CAMPANHA NACIONAL UNIFICADA

Comando exige fim das demissões e fechamento de agências

O Comando Nacional dos Bancários se reuniu com a Federação Nacional dos Bancos (Fenaban), na segunda rodada de negociação da Campanha Nacional Unificada, no dia 7 de julho. Na ocasião, apresentou dados oficiais confirmando que o sistema financeiro está na contramão do mercado de trabalho.
Os números mostram que a oferta de emprego tem subido em todo o Brasil e mesmo assim, os bancos seguem demitindo e fechando agências, aumentando o desemprego e prejudicando também os clientes, unicamente para fazer crescer ainda mais os seus lucros bilionários. Segundo dados oficiais apresentados pelo Comando, entre janeiro de 2015 e maio de 2026, os bancos reduziram os postos de trabalho em cerca de 93,3 mil. No último ano, o Santander eliminou 6.196 postos, o Itaú 4.620, Bradesco 3.017 e, o Banco do Brasil, 1.498 postos, totalizando 15.331 pontos. No mesmo período, o setor reduziu em 42% (9,5 mil) a rede de agências.
“Esses dados apontam para uma diferença muito grande do que está acontecendo no setor bancário em relação ao que estamos vivendo no Brasil que, desde o início do governo Lula (2023), gerou 5,17 milhões de empregos formais, batendo recorde nos níveis de carteira assinada, com a baixa histórica das taxas de desocupação do IBGE”, destacou Juvandia Moreira, coordenadora do Comando Nacional e presidenta da Contraf-CUT.

Altíssimos lucros

A dirigente registrou ainda que a eliminação de postos de trabalho e de agências ocorre enquanto os bancos seguem batendo recordes de lucro. Só em 2025, os cinco maiores bancos do país registraram lucro líquido de R$ 124 bilhões. O Comando Nacional apontou também que o aumento de contratos dos bancos com correspondentes bancários foi de 49%, entre 2015 e 2025. “A grande questão, portanto, é que o trabalho bancário não está sendo eliminado, na verdade está sendo transferido para os correspondentes bancários e outros segmentos do ramo financeiro”, completou Juvandia Moreira.
O presidente do Sindicato dos Bancários do Rio e integrante do Comando, José Ferreira, fez uma análise da negociação. “A importância do emprego e a necessidade de atendimento ao conjunto da população foi o centro de nosso debate com a Fenaban. Os altíssimos lucros dos bancos que crescem a cada período mostram que mesmo enfrentando alegada concorrência desleal seria possível atender ao pedido de suspensão do fechamento de agências e das demissões nesse período negocial”, afirmou.

Requalificação

O Comando apresentou as seguintes reivindicações, recusadas pela Fenaban: o fim das demissões e do fechamento de agências; estabilidade no emprego para toda a categoria durante o processo negocial, bem como às mulheres vítimas de violência doméstica; e indenização adicional em caso de demissão.
Outras reivindicações foram feitas, com os bancos se comprometendo a avaliar: o retorno das homologações nos sindicatos; reforço e ampliação das cláusulas de qualificação e requalificação de trabalhadores na área de TI; e a criação de um banco de talentos bancários.
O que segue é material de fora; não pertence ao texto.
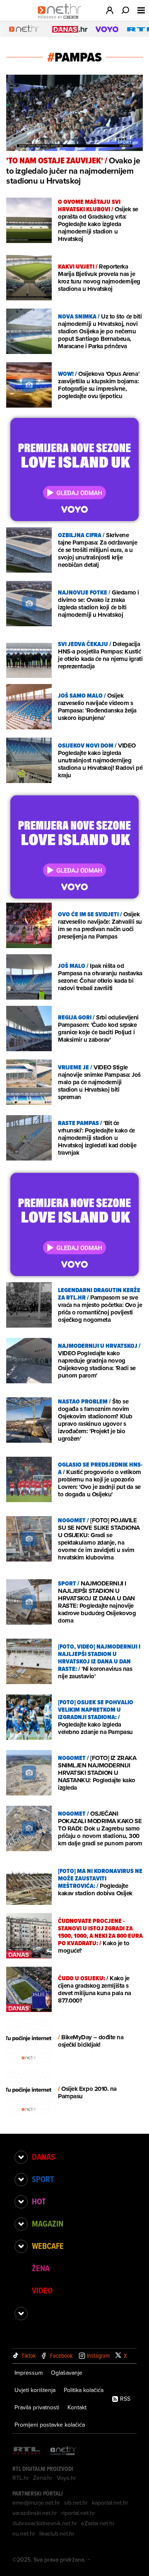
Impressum (28, 2372)
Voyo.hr (66, 2478)
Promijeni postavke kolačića (49, 2424)
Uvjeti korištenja (34, 2390)
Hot (39, 2201)
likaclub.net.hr (56, 2533)
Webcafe (48, 2246)
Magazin (47, 2223)
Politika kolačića (83, 2390)
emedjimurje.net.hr (36, 2502)
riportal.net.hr (78, 2513)
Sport (43, 2179)
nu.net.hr (23, 2533)
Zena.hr (43, 2478)
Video (42, 2290)
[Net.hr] (63, 2451)
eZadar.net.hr (98, 2523)
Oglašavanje (66, 2372)
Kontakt (77, 2407)
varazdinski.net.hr (34, 2513)
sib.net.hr (76, 2502)
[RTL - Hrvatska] (26, 2451)
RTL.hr (20, 2478)
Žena (41, 2268)
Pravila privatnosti (36, 2407)
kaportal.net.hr (110, 2502)
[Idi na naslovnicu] (61, 19)
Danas (43, 2157)
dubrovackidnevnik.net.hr (44, 2523)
O Comando Nacional exigiu, como prova de boa-fé, que os bancos suspendam as demissões e o fechamento de agências, durante as negociações. A Fenaban, porém, negou os pedidos.
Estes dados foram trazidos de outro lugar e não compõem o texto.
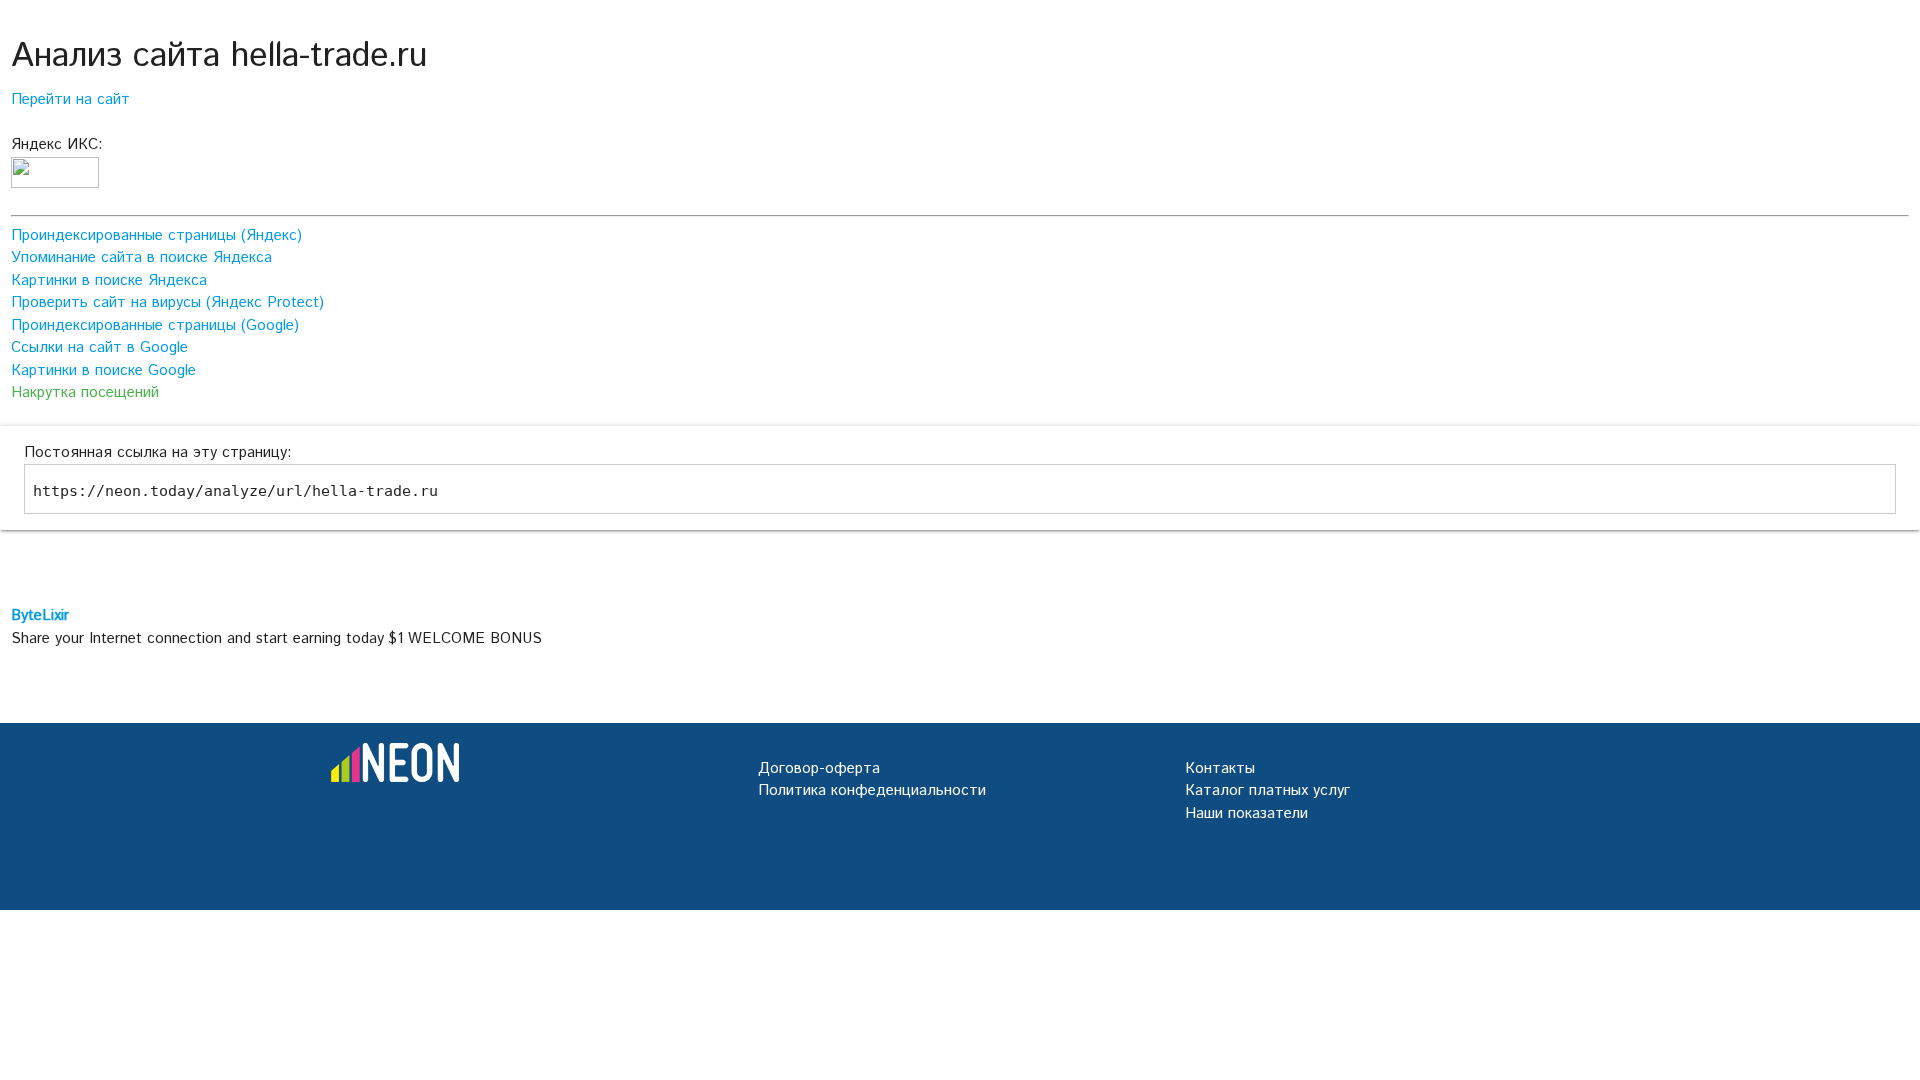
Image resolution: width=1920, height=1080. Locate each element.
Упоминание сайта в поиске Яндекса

Demissões prejudicam mais mulheres

A também coordenadora do Comando Nacional, Neiva Ribeiro, destacou que do total de postos de trabalho eliminados entre 2020 e maio de 2026, 25,5 mil (79% do total) eram ocupados por mulheres. Como sugestão para conter a queda de mulheres no setor, o movimento sindical pediu a estabilidade de emprego às mulheres vítimas de violência doméstica e também o fortalecimento das ações de qualificação e requalificação de mulheres em tecnologia da informação (TI), conquistadas na Campanha Nacional Unificada de 2024.

Clientes

Em 2025, foram realizadas 7,2 bilhões de transações em agências bancárias físicas, o que corresponde a uma média de 28,6 milhões de transações por dia útil. Esses dados mostram que, apesar das transformações digitais dentro do sistema financeiro, as agências continuam movimentando elevado volume de operações presenciais. A população brasileira ainda precisa de agências e do atendimento humano, em especial os idosos.